LME aluminium prices declined towards $3,000 per tonne as the market continued to unwind the geopolitical risk premium that had built up during earlier Middle East tensions [1]. According to ING analysts Warren Patterson and Ewa Manthey, this price movement was influenced by an update from Emirates Global Aluminium (EGA), which reported that approximately 7% of production pots at its Al Taweelah smelter have been restarted [1]. This development signals steady progress in restoring output following missile and drone attacks earlier in the year [1].
The EGA update has reinforced market expectations that supply disruptions in the Gulf region will be temporary, with lost production expected to gradually return and ease concerns over aluminium availability [1]. Earlier in the year, concerns over lost Middle Eastern production and shipping disruptions through the Strait of Hormuz had contributed to a sharp rise in aluminium prices [1]. However, the combination of recovering output and easing regional tensions has improved the supply outlook [1].

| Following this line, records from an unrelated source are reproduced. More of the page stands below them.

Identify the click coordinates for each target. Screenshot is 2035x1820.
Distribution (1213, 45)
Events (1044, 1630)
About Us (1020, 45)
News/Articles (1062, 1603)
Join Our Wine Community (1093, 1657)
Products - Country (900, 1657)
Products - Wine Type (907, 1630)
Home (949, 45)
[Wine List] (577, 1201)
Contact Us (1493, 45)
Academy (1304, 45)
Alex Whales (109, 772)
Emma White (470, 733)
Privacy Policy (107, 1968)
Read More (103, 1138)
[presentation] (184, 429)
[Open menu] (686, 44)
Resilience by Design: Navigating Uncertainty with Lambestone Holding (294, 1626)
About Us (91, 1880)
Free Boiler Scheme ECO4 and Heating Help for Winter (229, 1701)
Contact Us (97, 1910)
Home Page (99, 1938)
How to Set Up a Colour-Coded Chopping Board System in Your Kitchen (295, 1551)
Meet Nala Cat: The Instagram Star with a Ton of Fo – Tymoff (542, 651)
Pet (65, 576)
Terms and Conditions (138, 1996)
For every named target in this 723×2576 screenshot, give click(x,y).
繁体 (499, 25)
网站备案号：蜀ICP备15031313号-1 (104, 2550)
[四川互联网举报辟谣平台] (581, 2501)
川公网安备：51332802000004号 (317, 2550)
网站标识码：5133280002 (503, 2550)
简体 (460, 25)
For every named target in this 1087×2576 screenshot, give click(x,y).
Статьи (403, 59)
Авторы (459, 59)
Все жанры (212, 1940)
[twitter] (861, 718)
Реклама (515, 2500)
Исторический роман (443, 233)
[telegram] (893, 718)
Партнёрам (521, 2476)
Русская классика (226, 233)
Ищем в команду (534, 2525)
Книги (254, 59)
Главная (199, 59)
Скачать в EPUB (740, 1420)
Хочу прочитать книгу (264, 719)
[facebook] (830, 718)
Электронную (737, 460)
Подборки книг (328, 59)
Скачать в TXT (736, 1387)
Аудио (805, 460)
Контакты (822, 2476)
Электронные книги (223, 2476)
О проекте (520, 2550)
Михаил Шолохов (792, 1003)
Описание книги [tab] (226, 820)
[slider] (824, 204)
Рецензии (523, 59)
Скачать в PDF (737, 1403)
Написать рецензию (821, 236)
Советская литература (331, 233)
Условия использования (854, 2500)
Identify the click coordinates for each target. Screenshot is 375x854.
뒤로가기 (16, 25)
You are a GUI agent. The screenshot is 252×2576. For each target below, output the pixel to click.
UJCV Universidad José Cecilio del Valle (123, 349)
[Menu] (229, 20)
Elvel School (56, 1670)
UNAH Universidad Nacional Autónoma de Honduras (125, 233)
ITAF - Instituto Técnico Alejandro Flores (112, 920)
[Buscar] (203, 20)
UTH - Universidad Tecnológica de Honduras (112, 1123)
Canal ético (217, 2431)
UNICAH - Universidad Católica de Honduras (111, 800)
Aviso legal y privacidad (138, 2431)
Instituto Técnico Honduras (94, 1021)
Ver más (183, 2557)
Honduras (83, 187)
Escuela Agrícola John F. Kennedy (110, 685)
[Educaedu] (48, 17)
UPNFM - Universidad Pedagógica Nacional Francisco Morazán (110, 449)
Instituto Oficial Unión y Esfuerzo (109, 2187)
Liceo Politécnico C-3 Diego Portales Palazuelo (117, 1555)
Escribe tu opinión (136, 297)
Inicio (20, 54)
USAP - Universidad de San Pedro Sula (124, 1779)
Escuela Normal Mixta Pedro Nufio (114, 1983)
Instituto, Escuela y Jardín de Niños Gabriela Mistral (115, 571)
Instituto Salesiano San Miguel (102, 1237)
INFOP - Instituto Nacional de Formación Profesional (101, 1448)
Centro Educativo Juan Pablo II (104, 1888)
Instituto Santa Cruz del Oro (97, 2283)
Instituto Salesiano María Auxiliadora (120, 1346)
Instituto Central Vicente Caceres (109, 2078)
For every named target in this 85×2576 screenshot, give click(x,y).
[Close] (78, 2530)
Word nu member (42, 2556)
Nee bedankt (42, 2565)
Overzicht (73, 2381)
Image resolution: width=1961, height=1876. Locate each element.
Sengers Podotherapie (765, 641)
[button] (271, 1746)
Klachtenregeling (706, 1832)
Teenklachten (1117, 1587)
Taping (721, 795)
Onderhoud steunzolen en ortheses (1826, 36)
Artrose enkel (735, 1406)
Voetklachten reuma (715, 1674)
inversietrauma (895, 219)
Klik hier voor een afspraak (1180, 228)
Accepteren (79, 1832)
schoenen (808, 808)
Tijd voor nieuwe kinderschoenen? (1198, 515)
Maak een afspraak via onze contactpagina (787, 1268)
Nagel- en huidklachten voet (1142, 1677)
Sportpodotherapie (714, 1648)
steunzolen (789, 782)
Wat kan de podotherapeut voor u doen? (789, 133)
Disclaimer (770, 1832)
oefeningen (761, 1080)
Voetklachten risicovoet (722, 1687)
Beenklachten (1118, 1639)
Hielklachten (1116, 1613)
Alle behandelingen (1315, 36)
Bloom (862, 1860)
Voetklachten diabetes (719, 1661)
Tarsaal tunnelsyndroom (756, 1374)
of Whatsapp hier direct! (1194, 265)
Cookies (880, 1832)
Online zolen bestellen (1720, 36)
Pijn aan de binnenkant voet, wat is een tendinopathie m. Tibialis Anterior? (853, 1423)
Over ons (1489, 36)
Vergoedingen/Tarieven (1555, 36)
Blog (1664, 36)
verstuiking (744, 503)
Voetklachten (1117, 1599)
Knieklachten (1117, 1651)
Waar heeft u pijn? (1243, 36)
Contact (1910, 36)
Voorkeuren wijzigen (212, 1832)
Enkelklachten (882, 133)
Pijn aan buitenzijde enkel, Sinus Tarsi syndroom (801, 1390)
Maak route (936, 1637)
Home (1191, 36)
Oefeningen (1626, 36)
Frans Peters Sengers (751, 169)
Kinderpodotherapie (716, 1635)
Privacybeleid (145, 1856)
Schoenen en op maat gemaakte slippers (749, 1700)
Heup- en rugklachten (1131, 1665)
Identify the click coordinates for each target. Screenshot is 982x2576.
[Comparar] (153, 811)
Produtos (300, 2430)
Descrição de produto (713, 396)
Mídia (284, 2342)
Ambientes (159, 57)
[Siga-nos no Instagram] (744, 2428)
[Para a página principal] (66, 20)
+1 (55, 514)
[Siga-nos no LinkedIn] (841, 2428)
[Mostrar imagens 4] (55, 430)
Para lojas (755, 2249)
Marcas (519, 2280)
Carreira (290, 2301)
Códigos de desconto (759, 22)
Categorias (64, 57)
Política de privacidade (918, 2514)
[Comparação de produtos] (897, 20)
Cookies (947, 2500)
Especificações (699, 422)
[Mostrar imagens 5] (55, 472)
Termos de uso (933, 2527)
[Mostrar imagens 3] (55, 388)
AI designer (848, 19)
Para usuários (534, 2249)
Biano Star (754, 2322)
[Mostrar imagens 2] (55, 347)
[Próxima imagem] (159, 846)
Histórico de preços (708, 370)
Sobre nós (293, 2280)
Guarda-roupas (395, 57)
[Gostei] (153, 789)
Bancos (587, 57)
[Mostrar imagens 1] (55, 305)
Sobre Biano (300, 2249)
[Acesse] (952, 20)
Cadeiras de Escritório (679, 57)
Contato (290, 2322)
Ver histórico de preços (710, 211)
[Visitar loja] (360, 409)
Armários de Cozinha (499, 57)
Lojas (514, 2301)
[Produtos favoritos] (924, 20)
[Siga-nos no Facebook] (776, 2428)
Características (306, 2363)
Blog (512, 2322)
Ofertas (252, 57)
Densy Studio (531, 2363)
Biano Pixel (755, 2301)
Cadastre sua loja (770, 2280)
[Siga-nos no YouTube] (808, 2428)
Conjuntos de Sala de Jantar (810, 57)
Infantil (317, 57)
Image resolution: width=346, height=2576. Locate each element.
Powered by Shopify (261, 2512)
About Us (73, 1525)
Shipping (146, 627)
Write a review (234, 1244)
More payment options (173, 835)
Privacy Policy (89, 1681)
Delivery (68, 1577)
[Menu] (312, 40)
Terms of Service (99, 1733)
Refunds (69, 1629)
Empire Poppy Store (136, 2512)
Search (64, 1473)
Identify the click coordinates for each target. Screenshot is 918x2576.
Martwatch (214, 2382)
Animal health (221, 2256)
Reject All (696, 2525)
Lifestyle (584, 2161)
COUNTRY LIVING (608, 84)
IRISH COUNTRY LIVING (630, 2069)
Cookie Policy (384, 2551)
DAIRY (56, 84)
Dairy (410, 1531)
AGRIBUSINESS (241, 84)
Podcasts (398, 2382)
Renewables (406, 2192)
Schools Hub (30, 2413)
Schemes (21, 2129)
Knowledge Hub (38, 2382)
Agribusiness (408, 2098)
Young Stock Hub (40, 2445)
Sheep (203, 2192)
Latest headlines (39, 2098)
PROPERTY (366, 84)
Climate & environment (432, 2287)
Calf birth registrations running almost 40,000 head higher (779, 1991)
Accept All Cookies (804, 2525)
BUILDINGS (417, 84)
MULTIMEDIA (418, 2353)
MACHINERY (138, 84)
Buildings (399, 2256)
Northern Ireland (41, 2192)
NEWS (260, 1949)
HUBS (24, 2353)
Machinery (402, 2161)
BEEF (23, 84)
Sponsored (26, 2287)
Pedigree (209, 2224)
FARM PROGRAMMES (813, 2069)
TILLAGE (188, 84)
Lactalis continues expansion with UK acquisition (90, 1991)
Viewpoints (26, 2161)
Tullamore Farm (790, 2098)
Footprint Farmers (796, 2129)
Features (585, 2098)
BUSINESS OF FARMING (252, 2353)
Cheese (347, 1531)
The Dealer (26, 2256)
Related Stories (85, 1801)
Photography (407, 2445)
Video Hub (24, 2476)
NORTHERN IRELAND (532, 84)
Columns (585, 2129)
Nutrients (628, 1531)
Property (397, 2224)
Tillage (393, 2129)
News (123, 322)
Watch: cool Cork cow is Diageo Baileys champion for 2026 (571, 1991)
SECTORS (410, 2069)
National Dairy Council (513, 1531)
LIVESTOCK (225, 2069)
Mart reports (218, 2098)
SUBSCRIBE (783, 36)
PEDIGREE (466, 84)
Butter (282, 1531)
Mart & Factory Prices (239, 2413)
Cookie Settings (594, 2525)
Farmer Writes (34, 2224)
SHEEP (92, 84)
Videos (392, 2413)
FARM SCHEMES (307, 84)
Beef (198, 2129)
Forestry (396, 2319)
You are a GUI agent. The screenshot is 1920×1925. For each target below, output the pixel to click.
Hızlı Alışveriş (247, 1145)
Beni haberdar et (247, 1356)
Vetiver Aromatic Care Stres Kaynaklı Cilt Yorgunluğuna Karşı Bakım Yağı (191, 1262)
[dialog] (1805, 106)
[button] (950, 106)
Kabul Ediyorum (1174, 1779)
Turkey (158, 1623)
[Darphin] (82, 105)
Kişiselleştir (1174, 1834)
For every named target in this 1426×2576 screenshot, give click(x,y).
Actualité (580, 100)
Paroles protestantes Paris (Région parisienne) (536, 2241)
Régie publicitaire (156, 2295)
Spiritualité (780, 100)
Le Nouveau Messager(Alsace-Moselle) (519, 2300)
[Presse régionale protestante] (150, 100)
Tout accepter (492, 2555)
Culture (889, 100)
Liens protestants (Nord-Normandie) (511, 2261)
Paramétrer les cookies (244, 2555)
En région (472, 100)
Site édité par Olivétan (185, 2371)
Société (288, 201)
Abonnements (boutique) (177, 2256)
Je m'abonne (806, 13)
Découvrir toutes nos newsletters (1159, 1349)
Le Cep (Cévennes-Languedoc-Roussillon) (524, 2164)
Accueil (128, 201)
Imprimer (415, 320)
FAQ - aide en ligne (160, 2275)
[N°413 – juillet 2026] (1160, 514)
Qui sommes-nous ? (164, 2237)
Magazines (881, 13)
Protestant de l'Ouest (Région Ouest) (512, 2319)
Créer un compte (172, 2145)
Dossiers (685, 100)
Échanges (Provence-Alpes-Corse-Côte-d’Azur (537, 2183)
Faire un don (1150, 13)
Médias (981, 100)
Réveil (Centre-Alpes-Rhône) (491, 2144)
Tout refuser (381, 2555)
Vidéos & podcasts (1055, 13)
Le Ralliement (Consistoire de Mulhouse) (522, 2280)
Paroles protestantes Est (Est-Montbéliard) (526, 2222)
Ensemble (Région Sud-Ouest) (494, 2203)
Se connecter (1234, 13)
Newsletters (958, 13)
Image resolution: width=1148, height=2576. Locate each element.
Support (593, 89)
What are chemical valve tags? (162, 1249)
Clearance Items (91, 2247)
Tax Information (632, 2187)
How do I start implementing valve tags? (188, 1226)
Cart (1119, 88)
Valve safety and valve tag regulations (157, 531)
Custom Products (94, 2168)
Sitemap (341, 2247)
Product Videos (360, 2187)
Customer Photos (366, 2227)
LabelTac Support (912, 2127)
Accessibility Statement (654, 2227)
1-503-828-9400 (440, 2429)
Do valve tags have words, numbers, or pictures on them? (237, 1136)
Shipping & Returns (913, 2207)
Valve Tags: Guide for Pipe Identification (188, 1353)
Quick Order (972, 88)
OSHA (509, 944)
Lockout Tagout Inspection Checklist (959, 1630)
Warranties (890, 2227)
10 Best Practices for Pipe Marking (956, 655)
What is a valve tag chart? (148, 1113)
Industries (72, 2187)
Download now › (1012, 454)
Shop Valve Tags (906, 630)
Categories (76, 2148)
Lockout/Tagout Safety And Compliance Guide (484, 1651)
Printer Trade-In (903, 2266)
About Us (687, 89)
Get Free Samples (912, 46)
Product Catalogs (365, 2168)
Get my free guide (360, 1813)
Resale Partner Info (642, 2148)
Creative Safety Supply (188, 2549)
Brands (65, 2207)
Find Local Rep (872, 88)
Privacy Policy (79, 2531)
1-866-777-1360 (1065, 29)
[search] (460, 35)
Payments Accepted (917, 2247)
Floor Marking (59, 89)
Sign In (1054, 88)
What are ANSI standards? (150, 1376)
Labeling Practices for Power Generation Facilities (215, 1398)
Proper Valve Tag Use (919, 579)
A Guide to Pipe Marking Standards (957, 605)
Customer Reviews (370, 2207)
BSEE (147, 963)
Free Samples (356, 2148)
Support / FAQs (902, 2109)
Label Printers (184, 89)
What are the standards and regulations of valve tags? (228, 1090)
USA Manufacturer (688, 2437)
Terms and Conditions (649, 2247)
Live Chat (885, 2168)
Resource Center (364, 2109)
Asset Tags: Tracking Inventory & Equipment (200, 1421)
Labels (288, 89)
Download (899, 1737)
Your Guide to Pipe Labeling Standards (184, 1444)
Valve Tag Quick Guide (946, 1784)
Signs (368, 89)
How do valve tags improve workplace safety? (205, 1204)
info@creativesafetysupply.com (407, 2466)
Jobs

While a significant portion of Al Taweelah's capacity remains offline and a full recovery will take time, the latest progress update supports the view that lost supply will return to the market over time, further alleviating fears about aluminium shortages [1].
CONCLUSION
The restart of production at EGA's Al Taweelah smelter and improving regional stability are easing concerns about aluminium supply disruptions. As a result, aluminium prices have fallen, and the market outlook has become more optimistic regarding the restoration of lost production.